Question on the injectivity of a function.

Question

Consider the map $f\colon\mathbb{S}^1\to\mathbb{S}^1$ defined as $f(z)=z^2$, where $\mathbb{S}^1$ is the unit circle, $$\mathbb{S}^1=\{z\in\mathbb{C}:|z|=1\}.$$ On $\mathbb{S}^1$ we define the following equivalence relation $$x\sim y\quad\iff\quad x=y\;\text{or}\;x=-y.$$ Consider the map $\overline{f}\colon\mathbb{S}^n/\sim\to\mathbb{S}^1$ defined as $\overline{f}\big([z]\big)=f(z)$, for $z\in\mathbb{S}^1.$

Question. Is the map $\overline{f}$ injective?

---

My attempt. Yes. Indeed given $z_1,z_2\in\mathbb{S}^1$, if $\overline{f}\big([z_1]\big)=\overline{f}\big([z_2]\big)$, then $f(z_1)=f(z_2)$, so $z_1^2=z_2^2,$ therefore $z_1=\pm z_2$ and then $z_1\sim z_2$, then $[z_1]=[z_2].$ It's correct?

Thanks!

Answer 1

More generally, suppose $f\colon X\to Y$ is a map. Define, for $a,b\in X$, $$ a\sim_f b\qquad\text{for}\qquad f(a)=f(b) $$ Then $\sim_f$ is clearly an equivalence relation and the map $$ \bar{f}\colon X/{\sim_f}\to Y,\qquad \bar{f}([a]_{\sim_f})=f(a) $$ is well defined and injective, because $[a]_{\sim_f}=[b]_{\sim_f}$ if and only if $f(a)=f(b)$.
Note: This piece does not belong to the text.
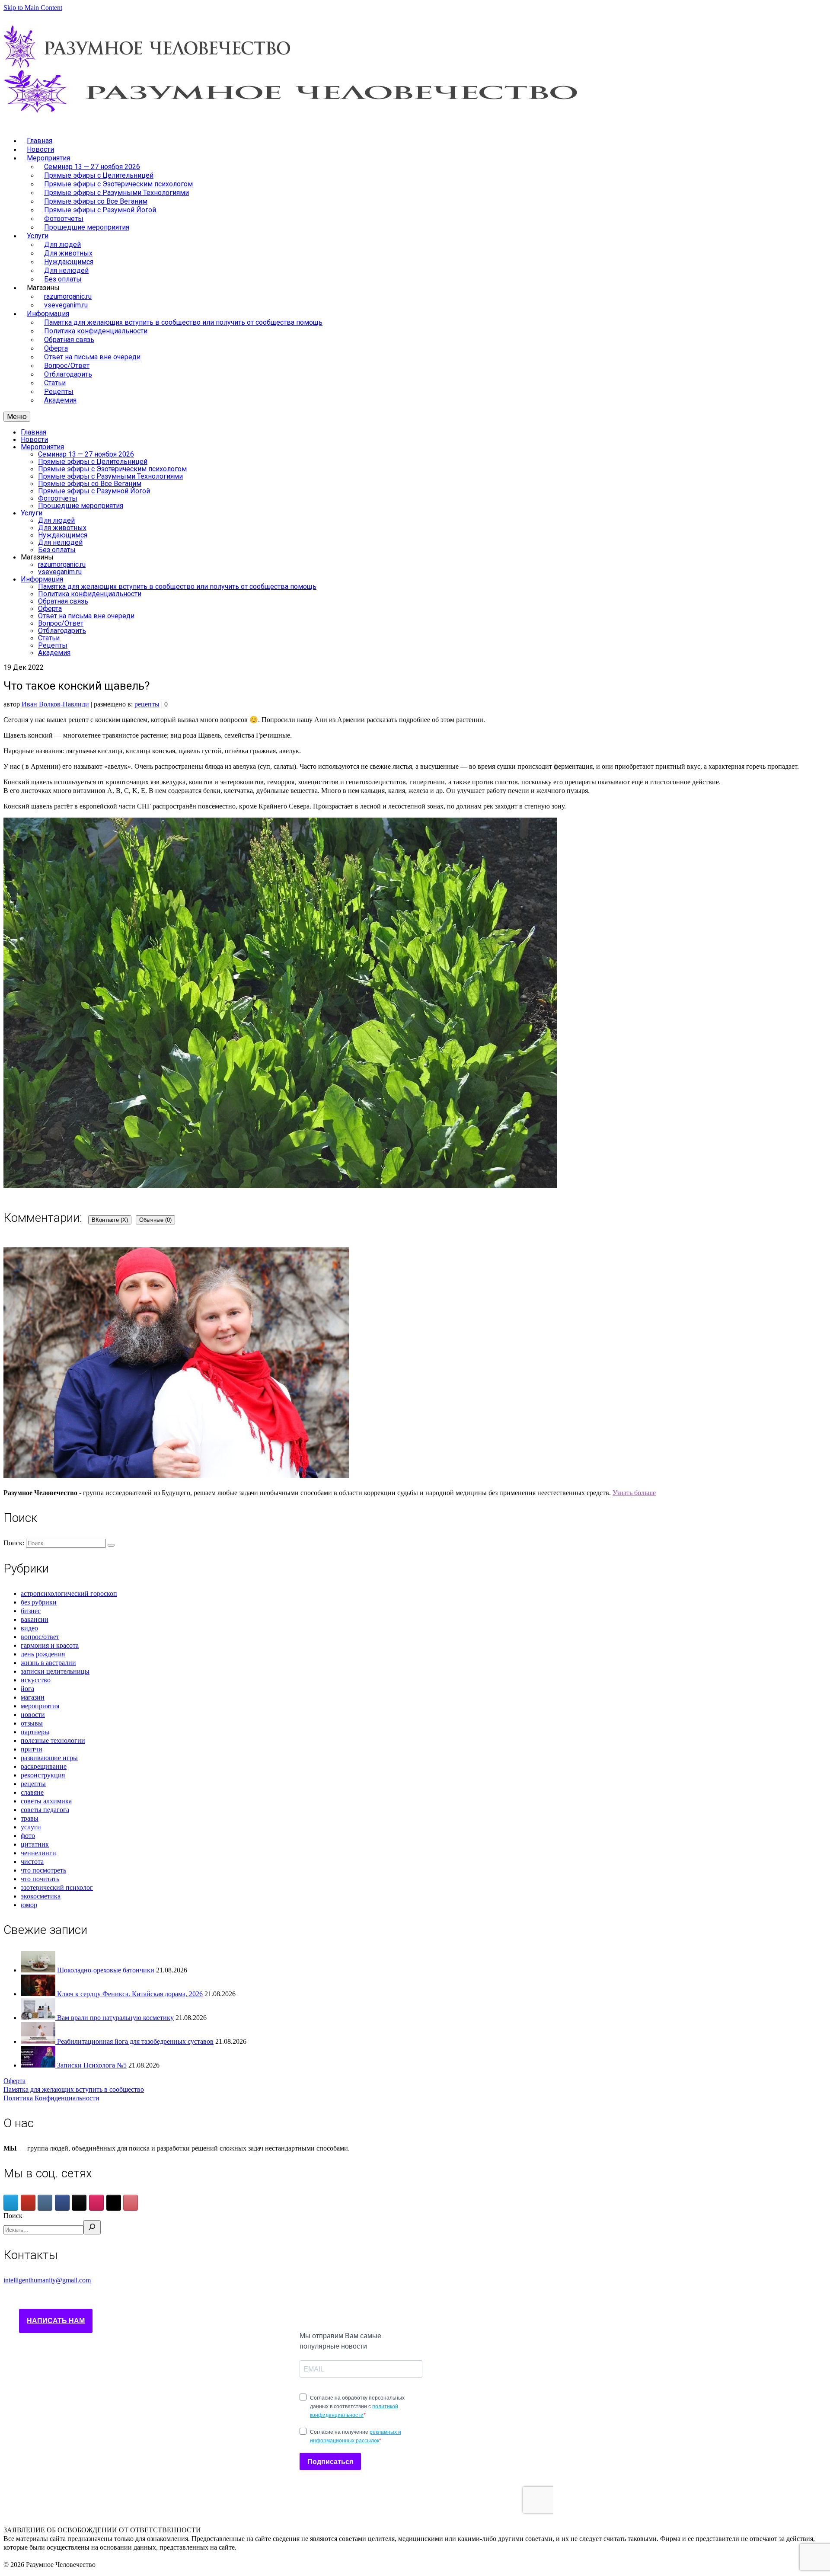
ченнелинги (38, 1853)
Your case is with $X=Y=\mathbb{S}^1$ and $f(z)=z^2$.

Answer 2

Yes, you're correct. In fact, when we're showing $\overline{f}$ is well defined its injectivity naturally appears: for $z_1,z_2\in\mathbb{S}^1$ \begin{align*} [z_1]=[z_2] & \iff z_1=\pm z_2 \\ & \iff z_1^2 =z_2^2 \\ & \iff f(z_1)=f(z_2) \\ & \iff \overline{f}([z_1])=\overline{f}([z_2]) \end{align*}

Answer 3

Yes, you are correct.

Generally speaking every time you have a function $$ \phi:A\longrightarrow B $$ between sets and you set up an equivalence relation in $A$ as $$ a_1\sim a_2\Longleftrightarrow\phi(a_1)=\phi(a_2), $$ i.e. the equivalence relation whose equivalence classes are the nonempty counterimages $\phi^{-1}(b)$, $b\in B$, the quotient function $$ \overline\phi:A/\sim\ \longrightarrow B $$ is always injective (and in fact an isomorphism if $\phi$ is surjective).